Top of TASK MATERIAL

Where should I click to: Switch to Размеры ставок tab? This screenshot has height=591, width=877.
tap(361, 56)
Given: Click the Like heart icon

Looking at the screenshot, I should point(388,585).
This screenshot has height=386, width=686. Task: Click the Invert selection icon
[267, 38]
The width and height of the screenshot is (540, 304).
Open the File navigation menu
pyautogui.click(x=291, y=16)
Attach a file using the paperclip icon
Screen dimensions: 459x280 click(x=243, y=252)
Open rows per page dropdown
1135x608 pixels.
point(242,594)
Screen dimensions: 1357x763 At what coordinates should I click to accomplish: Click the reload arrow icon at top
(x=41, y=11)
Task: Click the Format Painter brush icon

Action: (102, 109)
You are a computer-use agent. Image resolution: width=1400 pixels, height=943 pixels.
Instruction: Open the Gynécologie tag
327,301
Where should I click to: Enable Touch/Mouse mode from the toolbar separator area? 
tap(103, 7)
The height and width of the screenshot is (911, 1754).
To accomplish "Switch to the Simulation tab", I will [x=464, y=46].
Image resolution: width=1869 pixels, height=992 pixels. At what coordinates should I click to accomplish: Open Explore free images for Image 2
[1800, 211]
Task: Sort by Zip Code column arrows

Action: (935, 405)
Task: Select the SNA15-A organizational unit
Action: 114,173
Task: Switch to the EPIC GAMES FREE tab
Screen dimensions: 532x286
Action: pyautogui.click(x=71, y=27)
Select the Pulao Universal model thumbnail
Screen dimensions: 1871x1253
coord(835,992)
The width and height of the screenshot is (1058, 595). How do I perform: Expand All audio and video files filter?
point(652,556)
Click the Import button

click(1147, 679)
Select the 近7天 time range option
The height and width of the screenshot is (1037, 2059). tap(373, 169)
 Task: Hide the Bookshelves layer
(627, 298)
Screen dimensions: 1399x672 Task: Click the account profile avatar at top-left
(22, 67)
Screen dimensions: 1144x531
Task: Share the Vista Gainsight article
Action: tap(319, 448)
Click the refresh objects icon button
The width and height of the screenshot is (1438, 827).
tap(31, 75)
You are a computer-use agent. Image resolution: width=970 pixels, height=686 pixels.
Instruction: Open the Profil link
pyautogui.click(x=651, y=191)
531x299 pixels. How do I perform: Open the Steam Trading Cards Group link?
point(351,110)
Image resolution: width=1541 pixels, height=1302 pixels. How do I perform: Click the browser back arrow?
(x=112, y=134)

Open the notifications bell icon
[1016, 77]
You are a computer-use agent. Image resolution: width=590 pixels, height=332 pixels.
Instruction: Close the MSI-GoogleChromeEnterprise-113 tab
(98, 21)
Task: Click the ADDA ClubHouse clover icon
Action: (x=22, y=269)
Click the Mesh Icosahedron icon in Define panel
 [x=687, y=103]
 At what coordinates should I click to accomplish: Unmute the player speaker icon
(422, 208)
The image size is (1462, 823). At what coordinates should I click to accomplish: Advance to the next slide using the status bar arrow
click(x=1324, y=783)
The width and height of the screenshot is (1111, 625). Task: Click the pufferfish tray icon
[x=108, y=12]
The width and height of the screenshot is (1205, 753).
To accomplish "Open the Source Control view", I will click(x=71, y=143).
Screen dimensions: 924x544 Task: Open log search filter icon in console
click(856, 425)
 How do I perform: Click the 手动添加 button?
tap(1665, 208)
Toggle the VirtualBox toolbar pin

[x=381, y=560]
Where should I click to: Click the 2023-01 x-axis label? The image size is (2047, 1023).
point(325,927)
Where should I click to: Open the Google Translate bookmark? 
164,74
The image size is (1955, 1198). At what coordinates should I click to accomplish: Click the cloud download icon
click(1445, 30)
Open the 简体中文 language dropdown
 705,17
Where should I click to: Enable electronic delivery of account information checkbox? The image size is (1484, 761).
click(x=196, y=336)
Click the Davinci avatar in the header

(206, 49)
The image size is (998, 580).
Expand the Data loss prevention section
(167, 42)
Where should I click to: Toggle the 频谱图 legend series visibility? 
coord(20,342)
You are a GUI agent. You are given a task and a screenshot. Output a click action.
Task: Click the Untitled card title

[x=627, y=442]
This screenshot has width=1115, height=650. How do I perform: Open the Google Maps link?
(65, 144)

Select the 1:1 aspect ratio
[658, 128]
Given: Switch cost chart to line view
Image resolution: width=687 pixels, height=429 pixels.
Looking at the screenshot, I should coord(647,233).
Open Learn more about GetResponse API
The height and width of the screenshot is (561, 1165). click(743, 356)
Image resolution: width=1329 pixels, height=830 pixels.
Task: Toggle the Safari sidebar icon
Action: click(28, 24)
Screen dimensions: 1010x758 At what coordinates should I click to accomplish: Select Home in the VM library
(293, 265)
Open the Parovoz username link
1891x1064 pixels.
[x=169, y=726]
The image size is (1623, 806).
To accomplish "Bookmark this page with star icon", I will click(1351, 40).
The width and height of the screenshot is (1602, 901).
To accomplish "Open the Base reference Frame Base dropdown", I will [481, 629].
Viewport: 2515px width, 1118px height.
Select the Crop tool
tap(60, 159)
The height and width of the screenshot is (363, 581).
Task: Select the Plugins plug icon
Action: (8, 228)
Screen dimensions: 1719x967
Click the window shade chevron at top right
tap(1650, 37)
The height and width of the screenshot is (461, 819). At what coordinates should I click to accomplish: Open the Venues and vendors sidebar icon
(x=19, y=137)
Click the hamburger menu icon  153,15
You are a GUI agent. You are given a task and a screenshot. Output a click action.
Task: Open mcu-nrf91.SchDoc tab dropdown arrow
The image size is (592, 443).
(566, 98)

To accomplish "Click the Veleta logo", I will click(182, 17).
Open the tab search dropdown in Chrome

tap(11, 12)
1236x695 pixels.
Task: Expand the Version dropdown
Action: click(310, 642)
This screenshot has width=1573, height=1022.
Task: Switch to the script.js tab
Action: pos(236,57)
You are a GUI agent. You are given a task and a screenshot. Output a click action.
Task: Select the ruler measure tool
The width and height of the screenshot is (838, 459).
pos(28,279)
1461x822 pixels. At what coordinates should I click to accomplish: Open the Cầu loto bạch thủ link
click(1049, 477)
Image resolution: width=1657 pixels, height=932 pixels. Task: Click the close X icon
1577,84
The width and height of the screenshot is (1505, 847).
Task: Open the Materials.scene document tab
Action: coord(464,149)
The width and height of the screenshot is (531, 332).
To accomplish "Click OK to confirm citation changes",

Bottom of TASK MATERIAL

List every line above that holds the word "computer".

You are a computer-use agent. Image resolution: width=1400 pixels, height=943 pixels.
You are a computer-use agent. Image resolution: width=970 pixels, height=686 pixels.
You are a computer-use agent. Image resolution: width=590 pixels, height=332 pixels.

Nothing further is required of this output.